◆ **TASK BRIEF**:
For the material below, return exactly the lines starting at the one holding "Task: Open the hamburger navigation menu" and ending at the one holding "Task: Click the turbidity color scale legend", counting both as part of the range.

MATERIAL PROVIDED Block Start

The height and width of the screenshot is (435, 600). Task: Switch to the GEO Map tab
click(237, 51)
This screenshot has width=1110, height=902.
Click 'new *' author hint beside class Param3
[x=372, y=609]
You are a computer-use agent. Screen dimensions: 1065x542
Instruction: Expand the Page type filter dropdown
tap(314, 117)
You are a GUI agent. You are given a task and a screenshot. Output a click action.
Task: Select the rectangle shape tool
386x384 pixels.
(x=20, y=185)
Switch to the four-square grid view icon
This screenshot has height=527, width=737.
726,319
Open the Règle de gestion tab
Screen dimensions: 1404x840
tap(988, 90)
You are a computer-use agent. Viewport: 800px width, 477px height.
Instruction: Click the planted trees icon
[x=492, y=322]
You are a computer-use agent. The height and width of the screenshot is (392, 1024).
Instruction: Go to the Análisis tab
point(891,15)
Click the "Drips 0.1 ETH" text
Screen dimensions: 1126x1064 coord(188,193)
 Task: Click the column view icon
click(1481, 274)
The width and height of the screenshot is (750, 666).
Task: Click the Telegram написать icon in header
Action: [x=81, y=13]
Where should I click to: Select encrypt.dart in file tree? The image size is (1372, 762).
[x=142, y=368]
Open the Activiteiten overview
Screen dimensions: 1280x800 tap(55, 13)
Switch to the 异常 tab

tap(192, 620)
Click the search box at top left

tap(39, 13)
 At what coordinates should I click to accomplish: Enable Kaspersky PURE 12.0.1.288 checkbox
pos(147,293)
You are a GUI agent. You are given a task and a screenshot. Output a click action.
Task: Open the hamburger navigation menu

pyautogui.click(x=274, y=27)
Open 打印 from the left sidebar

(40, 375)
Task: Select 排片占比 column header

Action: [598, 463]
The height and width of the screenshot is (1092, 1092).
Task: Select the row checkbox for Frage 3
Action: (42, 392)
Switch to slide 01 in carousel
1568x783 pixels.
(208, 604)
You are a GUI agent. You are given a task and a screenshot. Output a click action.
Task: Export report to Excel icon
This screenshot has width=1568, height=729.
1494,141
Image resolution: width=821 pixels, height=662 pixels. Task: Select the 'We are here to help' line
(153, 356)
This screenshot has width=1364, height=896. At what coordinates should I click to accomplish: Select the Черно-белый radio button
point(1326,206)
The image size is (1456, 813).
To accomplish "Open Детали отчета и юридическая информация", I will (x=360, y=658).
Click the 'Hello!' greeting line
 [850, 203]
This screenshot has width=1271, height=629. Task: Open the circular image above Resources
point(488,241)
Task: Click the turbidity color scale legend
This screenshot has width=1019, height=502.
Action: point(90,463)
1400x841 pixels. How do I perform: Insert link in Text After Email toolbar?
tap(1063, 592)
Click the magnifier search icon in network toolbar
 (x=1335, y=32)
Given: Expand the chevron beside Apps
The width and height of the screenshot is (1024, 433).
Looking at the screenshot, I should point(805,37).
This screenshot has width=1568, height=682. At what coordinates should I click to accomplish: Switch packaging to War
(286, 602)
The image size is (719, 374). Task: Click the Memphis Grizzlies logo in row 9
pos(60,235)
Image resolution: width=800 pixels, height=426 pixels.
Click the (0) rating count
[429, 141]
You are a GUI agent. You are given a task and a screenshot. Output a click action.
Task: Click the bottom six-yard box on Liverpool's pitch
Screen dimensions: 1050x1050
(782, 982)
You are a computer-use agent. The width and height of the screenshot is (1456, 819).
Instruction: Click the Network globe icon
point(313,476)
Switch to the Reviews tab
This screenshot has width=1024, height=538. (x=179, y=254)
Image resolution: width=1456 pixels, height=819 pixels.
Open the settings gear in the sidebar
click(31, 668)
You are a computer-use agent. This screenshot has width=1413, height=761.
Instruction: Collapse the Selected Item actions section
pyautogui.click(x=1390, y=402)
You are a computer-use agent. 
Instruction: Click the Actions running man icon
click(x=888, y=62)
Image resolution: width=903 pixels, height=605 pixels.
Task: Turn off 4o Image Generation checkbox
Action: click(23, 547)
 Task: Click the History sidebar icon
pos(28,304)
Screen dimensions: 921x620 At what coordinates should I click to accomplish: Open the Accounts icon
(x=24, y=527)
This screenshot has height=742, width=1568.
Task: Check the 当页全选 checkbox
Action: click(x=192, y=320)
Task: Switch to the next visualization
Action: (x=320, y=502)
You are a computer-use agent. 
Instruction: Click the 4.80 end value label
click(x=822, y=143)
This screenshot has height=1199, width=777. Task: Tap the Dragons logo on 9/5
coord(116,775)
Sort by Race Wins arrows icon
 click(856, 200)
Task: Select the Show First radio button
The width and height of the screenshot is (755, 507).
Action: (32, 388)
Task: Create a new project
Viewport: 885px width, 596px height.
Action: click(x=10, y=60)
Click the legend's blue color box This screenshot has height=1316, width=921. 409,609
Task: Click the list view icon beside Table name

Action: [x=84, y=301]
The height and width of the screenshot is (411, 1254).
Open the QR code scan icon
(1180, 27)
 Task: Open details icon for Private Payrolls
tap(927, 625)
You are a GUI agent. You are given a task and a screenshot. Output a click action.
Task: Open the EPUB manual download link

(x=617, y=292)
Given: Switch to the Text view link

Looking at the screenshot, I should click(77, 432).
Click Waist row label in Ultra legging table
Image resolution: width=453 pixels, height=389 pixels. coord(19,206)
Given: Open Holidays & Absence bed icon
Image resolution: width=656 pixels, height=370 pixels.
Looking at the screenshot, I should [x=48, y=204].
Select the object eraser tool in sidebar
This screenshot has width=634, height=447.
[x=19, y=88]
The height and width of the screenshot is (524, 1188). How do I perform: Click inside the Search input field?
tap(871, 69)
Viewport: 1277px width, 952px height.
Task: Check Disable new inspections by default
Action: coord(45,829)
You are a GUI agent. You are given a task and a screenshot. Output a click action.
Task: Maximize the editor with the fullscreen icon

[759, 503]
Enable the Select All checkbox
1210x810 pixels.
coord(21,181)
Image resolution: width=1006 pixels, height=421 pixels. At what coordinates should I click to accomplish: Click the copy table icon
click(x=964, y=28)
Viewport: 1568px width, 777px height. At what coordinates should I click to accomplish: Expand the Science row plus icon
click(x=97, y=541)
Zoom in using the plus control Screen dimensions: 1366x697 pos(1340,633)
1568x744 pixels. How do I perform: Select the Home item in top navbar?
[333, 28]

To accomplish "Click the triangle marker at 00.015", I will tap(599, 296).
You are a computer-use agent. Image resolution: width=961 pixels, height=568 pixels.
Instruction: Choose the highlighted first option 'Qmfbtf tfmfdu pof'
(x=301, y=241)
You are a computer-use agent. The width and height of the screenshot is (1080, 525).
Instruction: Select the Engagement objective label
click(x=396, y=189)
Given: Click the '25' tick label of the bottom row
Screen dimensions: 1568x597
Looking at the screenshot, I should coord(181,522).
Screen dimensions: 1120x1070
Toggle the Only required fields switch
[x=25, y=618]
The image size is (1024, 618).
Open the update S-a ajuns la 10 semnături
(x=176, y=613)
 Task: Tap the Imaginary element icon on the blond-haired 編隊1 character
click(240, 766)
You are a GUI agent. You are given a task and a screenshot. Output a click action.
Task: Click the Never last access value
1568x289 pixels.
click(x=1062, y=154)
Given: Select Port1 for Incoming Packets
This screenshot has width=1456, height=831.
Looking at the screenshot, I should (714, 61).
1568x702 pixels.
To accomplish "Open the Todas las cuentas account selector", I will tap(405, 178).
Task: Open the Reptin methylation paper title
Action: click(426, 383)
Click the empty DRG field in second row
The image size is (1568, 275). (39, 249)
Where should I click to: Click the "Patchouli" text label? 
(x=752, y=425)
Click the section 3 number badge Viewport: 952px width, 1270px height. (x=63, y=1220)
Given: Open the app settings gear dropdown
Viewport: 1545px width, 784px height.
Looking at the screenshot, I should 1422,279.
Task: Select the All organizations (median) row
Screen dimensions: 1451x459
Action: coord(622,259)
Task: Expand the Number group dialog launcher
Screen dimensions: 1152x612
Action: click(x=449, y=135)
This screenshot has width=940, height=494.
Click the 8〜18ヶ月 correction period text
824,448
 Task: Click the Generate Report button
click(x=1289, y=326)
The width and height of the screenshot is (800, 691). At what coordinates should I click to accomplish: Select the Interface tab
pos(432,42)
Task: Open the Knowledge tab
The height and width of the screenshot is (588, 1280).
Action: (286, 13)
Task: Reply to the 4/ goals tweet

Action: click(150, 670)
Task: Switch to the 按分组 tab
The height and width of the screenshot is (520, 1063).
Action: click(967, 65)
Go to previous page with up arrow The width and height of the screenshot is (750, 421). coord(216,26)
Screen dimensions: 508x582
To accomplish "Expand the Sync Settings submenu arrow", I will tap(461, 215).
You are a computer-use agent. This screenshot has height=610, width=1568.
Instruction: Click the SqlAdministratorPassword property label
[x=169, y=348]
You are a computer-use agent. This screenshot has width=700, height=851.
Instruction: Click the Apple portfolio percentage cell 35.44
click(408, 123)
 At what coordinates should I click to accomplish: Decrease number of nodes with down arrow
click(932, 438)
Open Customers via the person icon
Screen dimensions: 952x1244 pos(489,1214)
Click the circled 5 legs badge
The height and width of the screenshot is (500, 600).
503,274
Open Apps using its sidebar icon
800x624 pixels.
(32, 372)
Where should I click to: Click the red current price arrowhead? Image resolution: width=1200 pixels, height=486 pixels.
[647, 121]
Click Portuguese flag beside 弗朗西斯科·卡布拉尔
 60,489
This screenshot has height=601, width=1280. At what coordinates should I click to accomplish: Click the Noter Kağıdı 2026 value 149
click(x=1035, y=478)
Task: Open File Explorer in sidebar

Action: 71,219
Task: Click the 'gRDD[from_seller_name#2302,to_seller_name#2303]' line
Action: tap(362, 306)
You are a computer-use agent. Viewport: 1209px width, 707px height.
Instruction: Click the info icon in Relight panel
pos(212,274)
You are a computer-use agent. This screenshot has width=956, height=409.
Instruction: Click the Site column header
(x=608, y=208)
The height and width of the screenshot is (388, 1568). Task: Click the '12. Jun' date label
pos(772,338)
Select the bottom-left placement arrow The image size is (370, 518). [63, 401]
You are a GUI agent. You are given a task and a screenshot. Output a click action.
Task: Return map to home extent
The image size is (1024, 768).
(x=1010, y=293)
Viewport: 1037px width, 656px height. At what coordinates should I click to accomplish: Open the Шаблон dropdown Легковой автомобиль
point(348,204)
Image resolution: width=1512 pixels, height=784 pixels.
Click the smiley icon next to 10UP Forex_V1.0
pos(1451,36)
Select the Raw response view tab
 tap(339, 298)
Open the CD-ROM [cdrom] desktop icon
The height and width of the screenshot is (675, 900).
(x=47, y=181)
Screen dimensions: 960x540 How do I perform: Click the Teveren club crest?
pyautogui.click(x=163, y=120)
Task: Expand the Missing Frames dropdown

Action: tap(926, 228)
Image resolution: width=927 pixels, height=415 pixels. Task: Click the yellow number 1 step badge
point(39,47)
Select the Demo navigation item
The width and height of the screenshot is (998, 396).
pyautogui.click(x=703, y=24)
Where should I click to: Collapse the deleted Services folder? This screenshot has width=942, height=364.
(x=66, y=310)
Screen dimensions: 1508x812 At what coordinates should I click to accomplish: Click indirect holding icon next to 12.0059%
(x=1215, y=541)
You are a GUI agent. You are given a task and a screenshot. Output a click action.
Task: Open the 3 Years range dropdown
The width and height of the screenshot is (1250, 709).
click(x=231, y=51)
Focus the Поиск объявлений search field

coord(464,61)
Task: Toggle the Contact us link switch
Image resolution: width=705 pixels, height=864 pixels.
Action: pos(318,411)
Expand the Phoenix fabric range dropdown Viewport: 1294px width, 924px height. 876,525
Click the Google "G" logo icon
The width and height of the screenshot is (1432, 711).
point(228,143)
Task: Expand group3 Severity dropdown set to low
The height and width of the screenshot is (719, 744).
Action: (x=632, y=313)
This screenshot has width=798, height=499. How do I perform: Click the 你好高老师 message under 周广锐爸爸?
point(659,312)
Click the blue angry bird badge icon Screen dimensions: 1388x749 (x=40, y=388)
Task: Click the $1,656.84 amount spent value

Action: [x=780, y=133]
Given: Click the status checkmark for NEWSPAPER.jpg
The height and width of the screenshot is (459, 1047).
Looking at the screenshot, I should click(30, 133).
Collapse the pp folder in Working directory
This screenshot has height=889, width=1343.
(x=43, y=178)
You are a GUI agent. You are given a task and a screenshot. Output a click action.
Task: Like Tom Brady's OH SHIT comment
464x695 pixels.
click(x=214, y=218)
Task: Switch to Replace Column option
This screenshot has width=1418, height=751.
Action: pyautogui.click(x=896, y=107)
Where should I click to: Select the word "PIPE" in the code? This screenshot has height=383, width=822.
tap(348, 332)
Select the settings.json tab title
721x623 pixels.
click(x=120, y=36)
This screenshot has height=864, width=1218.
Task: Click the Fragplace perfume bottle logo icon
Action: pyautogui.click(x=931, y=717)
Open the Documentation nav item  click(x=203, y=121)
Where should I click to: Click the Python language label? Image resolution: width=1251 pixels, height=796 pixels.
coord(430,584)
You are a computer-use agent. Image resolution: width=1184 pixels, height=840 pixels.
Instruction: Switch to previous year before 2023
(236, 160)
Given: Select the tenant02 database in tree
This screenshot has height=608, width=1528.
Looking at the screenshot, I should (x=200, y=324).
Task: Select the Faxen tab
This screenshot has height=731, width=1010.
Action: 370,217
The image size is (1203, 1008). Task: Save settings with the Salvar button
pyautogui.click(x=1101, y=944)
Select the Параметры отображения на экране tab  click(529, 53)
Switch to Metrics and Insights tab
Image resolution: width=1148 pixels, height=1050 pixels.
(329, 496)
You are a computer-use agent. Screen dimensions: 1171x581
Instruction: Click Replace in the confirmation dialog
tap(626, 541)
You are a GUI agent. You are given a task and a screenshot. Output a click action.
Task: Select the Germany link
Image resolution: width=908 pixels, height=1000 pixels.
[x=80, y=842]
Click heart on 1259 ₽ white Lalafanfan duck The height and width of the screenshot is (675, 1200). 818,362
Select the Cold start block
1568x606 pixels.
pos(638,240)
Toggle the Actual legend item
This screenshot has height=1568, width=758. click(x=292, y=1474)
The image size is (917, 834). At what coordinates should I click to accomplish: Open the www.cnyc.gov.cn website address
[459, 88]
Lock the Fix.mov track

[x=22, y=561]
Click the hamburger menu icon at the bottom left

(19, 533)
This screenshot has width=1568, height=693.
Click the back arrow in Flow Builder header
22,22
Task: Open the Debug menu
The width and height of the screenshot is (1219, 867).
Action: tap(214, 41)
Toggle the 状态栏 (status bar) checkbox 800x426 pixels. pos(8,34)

MATERIAL PROVIDED Block End

◆ **ANSWER BELOW**:
Task: Open the hamburger navigation menu

pyautogui.click(x=274, y=27)
Open 打印 from the left sidebar

(40, 375)
Task: Select 排片占比 column header

Action: [598, 463]
The height and width of the screenshot is (1092, 1092).
Task: Select the row checkbox for Frage 3
Action: (42, 392)
Switch to slide 01 in carousel
1568x783 pixels.
(208, 604)
You are a GUI agent. You are given a task and a screenshot. Output a click action.
Task: Export report to Excel icon
This screenshot has width=1568, height=729.
1494,141
Image resolution: width=821 pixels, height=662 pixels. Task: Select the 'We are here to help' line
(153, 356)
This screenshot has width=1364, height=896. At what coordinates should I click to accomplish: Select the Черно-белый radio button
point(1326,206)
The image size is (1456, 813).
To accomplish "Open Детали отчета и юридическая информация", I will (x=360, y=658).
Click the 'Hello!' greeting line
 [850, 203]
This screenshot has width=1271, height=629. Task: Open the circular image above Resources
point(488,241)
Task: Click the turbidity color scale legend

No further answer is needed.